« La Vague » a terrassé le Grand Auditorium de la BNF

« La Vague », d’après le roman L’océan dans la rizière de Richard Collasse, le 14 mars 2015 au Grand Auditorium de la BNF à Paris.

C’est l’histoire du jeune Sosuke, lycéen à Kesennuma, dans le Tohoku, où il demeure avec toute sa famille. Par tradition, tous les 3 mars, son arrière-grand mère Kiku fait le récit du tremblement de terre de Sanriku de 1933. Le 11 mars, c’est le jour de son anniversaire, mais ça n’est pas très important, car ils ne le fêtent pas dans sa famille. Mais pour Sosuke, cela reste un jour primordial car il s’est décidé à embrasser Aoï, son premier amour.

Mais le 11 mars 2011, le monde entier sait qu’il en alla autrement pour le Japon. Après un tremblement de terre d’une amplitude rarement égalée, un tsunami féroce ravagea les cotes du Tohoku. L’océan fit déborder la rizière. Les camarades de Sosuke montèrent sur le toit de l’école, alors que celui-ci et Aoï aidaient une vieille femme à gagner les hauteurs. Mais ce fut trop tard; car l’arrivée de l’eau emprisonna Aoï et Sosuke n’arriva pas à la sauver.

Cette histoire nous est contée, interprétée et dansée par les membres du Théâtre de femmes Franco-Japonais Séraph, qui allient avec une grande justesse l’émotion dégagée par la narration et les interludes dansés sur fond musical de Ludovico Einaudi (Le Onde). En ce sens, la mise-en-scène de Sayori Okada se révèle dynamique et fluide, les moments s’enchaînent, emportant désarroi, tristesse, espoir sur leur passage.

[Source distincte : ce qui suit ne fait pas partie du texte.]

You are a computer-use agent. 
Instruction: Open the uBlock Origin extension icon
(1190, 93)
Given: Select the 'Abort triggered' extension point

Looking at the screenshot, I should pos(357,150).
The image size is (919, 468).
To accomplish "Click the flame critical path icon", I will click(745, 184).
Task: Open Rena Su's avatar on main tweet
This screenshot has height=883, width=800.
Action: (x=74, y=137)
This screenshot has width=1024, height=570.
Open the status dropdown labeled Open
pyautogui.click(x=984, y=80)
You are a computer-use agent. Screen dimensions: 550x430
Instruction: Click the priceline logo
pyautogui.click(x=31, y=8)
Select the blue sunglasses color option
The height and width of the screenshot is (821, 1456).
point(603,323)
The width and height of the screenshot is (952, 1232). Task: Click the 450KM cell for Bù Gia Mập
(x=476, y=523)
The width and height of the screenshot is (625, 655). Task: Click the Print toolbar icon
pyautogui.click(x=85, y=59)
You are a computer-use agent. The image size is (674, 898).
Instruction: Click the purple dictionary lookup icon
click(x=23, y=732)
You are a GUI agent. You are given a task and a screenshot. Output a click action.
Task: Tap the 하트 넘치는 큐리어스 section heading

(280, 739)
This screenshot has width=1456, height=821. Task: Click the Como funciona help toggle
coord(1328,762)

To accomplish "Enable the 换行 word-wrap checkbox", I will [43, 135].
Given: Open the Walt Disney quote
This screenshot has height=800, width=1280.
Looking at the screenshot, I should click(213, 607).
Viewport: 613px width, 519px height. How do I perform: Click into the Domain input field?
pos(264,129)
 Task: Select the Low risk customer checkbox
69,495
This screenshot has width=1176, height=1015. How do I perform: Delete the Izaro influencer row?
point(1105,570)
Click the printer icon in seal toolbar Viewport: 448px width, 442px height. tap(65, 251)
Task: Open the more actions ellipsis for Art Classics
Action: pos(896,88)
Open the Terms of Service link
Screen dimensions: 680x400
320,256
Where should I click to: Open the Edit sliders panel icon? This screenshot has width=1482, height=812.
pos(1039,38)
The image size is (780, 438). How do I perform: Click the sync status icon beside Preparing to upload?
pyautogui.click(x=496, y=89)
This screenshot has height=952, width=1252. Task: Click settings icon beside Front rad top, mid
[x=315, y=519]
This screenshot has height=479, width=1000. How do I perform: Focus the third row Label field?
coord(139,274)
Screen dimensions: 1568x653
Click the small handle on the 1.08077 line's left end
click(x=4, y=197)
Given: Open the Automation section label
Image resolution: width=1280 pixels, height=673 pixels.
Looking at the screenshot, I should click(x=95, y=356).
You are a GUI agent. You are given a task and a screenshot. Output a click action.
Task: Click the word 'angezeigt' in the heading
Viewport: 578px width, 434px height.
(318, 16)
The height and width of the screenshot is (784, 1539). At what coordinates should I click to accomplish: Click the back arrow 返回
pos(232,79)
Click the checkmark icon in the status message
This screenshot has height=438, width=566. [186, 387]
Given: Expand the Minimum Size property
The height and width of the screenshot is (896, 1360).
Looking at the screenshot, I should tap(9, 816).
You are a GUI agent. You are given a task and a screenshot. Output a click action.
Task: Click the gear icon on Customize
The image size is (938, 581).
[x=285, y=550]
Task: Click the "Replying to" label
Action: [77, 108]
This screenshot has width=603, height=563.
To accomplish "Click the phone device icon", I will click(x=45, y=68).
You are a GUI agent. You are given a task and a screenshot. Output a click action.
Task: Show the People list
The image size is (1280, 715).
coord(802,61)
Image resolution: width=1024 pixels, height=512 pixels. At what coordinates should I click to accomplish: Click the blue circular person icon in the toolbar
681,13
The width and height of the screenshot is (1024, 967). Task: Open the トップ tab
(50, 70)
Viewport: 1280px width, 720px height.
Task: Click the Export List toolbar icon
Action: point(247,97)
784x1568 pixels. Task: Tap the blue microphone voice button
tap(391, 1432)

« La Vague » pose une question fondamentale, celle des liens entre les hommes et de la construction d’un individu. Alors que l’océan se retire, Sosuke et ses amis survivants regardent avec effroi les corps inertes de leurs camarades, prisonniers dans le gymnase de l’école, emportés un à un par la marée. Dans le même temps, un hélicoptère d’une chaîne de télévision française survole la catastrophe, et on entend l’envoyée spéciale donner à voir en spectacle ce vaste désastre.
Ce jour-là, le Japon est devenu la grande scène du monde où se jouait un drame, mais comment jouer, si l’on est dépourvu de passé et sans perspective d’avenir ?

Sosuke erre, dévasté par la perte d’Aoï, de toute sa famille, qu’il découvre morte sous les décombres de leur maison. Ses amis retrouvent peu à peu des parents, mais il reste seul, à la morgue, pour identifier les corps de son père et de sa soeur. Cet homme qui l’attend en dehors de l’école, est-ce réellement son oncle ? Sosuke va-t-il pouvoir construire le reste de son existence ?

Ce projet ne nous a pas seulement permis de nous souvenir du 11 mars 2011, il nous montre que l’art est une forte forme du témoignage, et que la création ne s’arrête pas à la frontière du désastre.

Dans l’histoire, Sosuke est membre de l’orchestre jazz des Swing Dolphins, un orchestre existant réellement à Kesennuma, composé de jeunes de 10 à 15 ans, qui a repris ses activités peu après le passage du tsunami en 2011. Tous les dons collectés leur seront reversés, pour favoriser la création musicale, et permettre la réalisation des rêves de ces jeunes : participer au Festival de Jazz de Sendaï.